◆ Brief: Format the lines of the records starting at the one containing "This screenshot has height=577, width=800." and ending at the one containing "Select the My Network Places icon", both included, as a JSON list of strings with one string per line and blank lines omitted.

— Start —

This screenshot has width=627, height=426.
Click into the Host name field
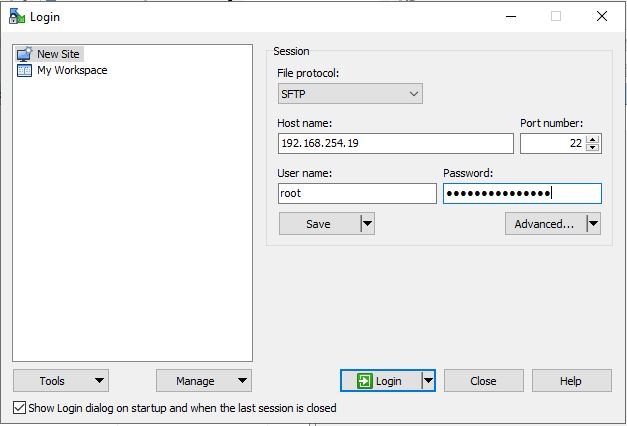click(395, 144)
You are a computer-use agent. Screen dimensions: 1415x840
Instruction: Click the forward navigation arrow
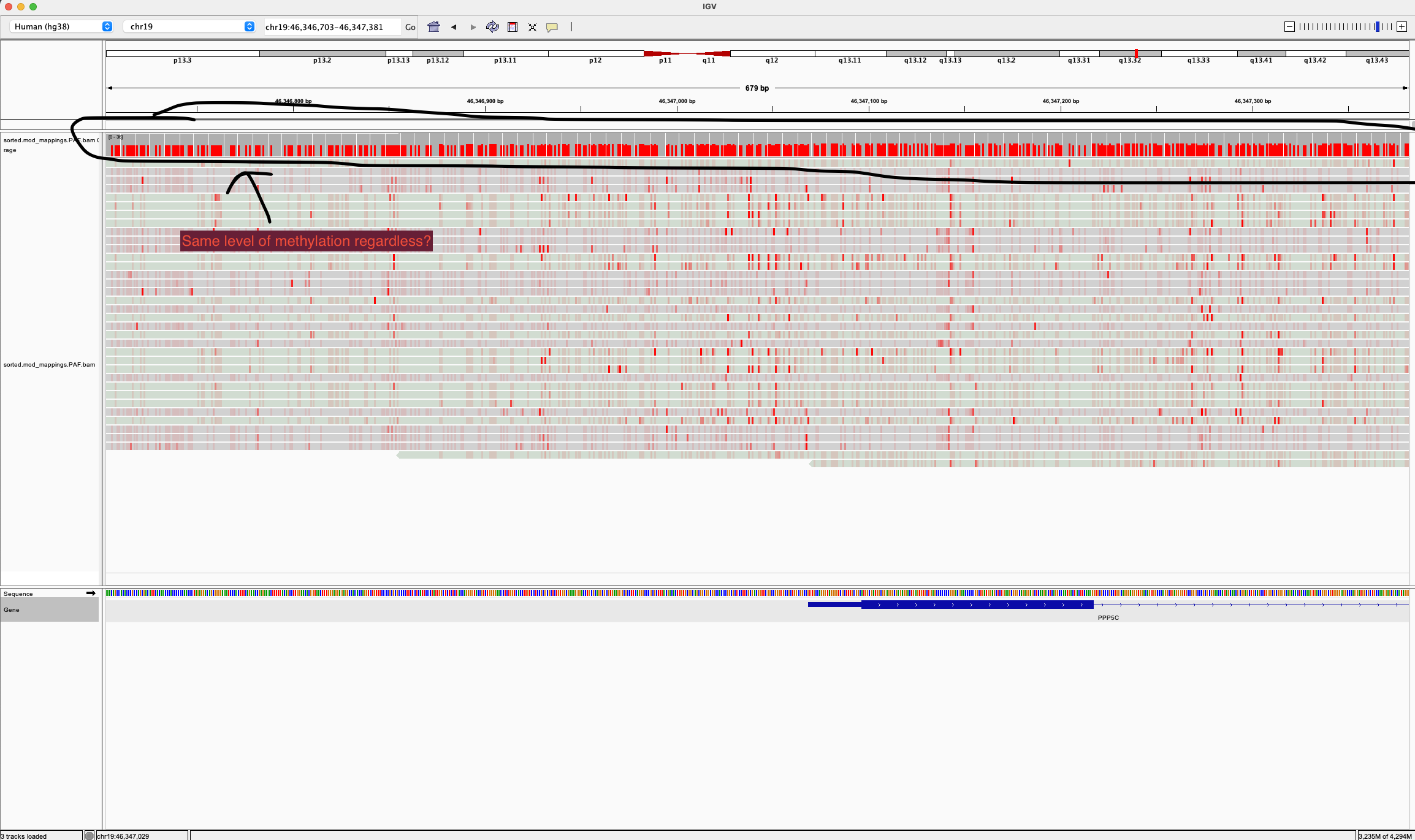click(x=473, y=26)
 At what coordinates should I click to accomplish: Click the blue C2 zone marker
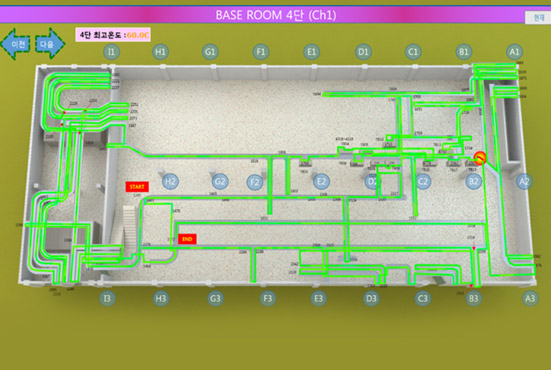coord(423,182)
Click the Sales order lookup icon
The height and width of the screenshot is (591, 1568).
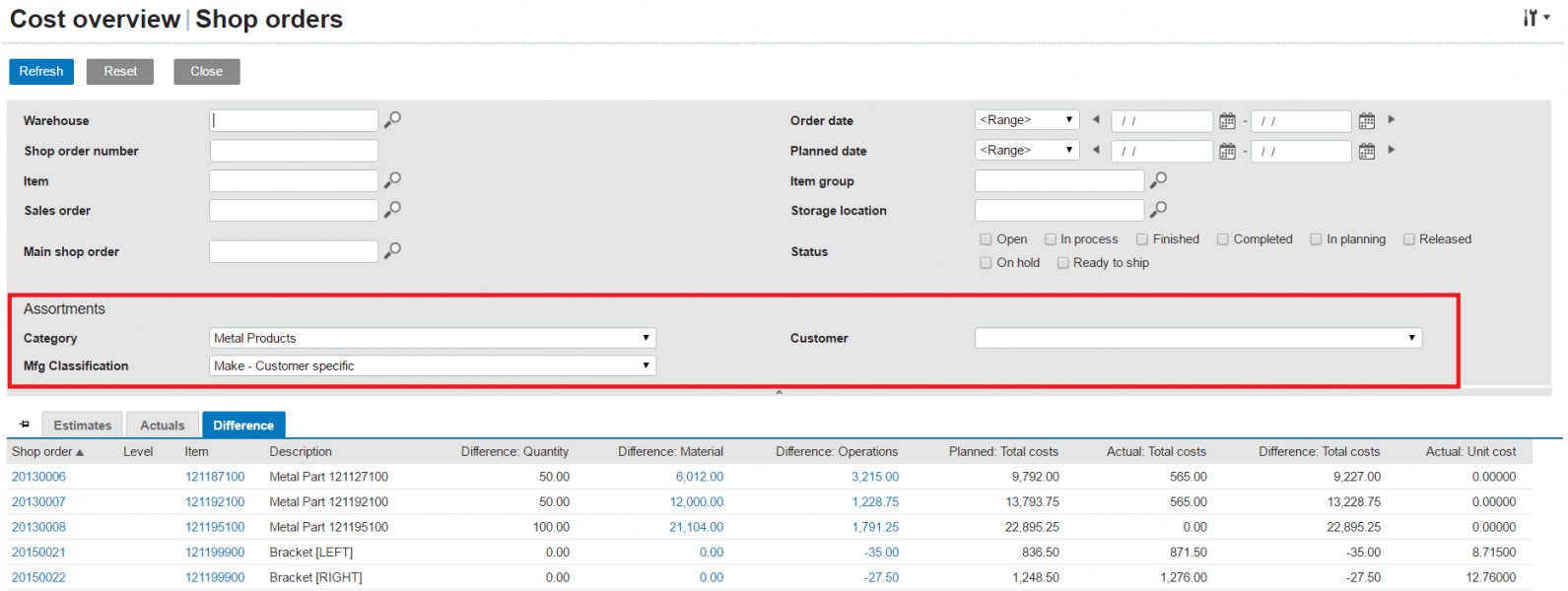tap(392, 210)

— End —
— Start —

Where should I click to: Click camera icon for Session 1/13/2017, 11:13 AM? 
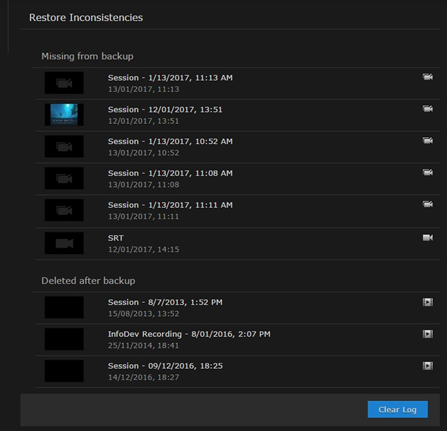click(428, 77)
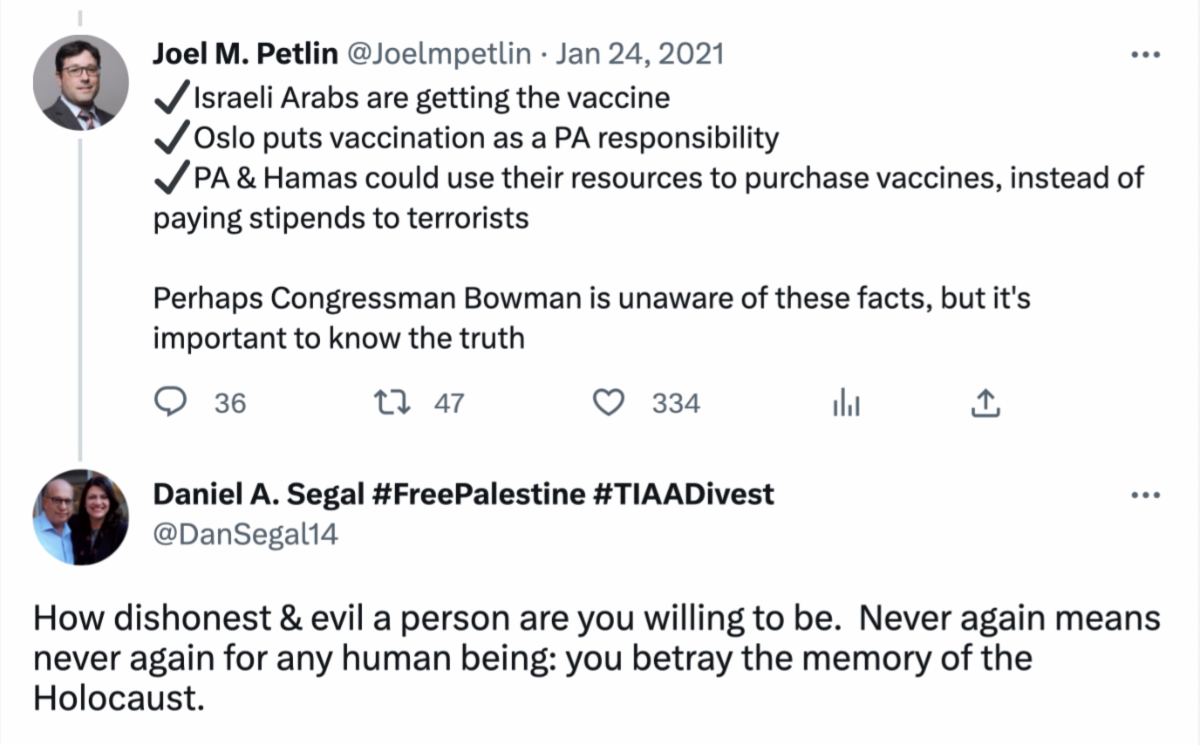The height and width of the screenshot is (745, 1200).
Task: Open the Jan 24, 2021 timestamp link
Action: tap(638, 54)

— End —
— Start —

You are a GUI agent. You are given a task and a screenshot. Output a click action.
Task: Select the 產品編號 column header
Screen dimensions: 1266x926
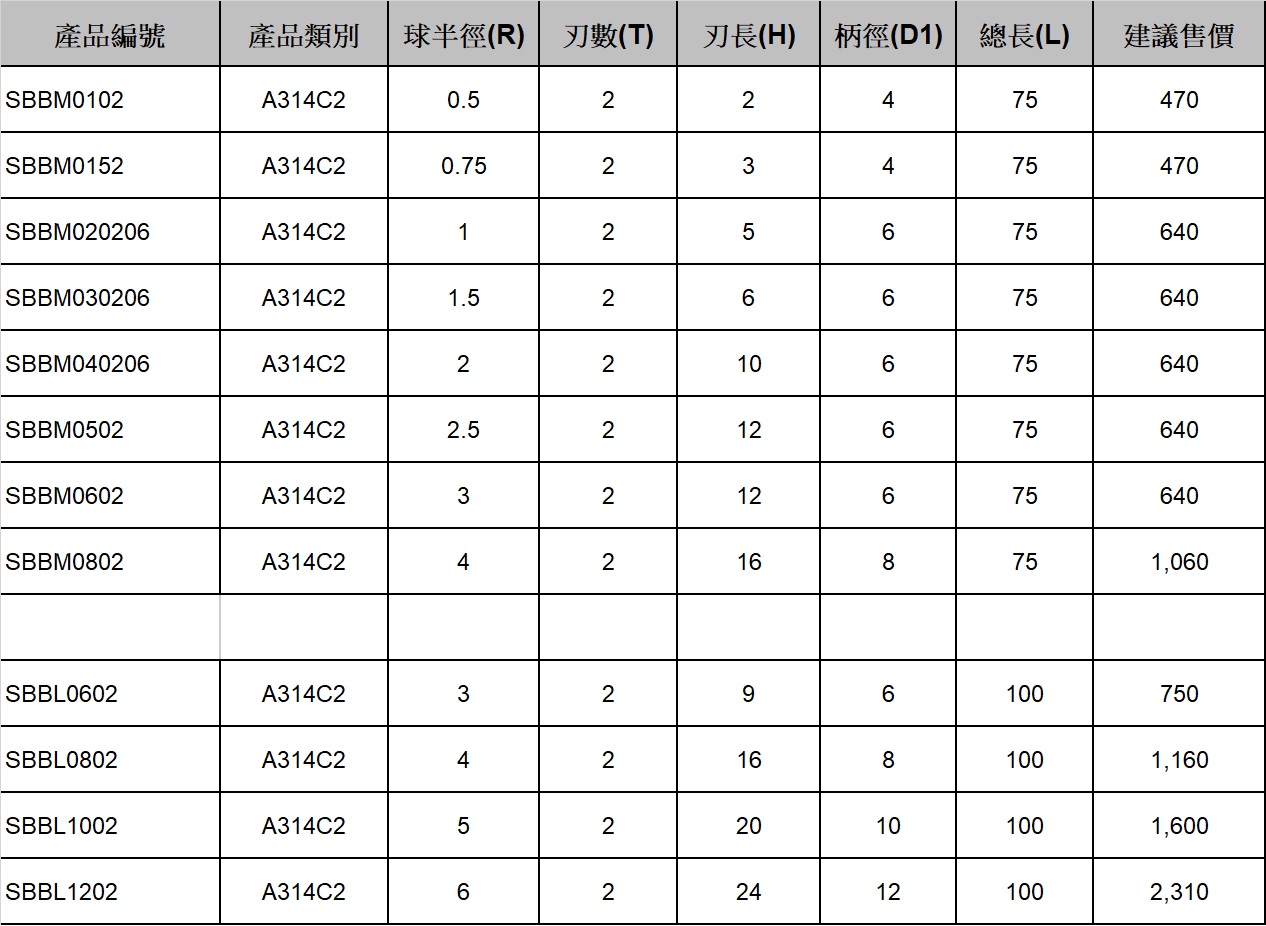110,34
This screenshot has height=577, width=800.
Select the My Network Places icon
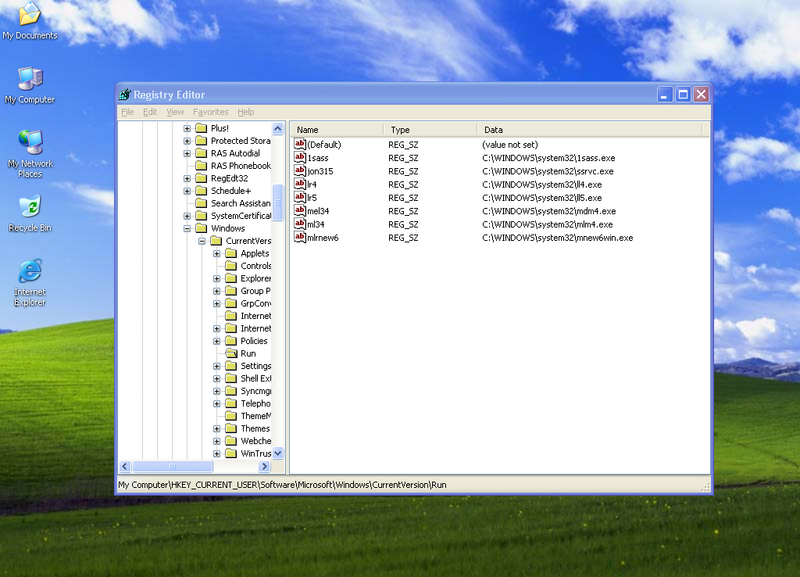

— End —

◆ Response for this exercise:
[
  "This screenshot has height=577, width=800.",
  "Select the My Network Places icon"
]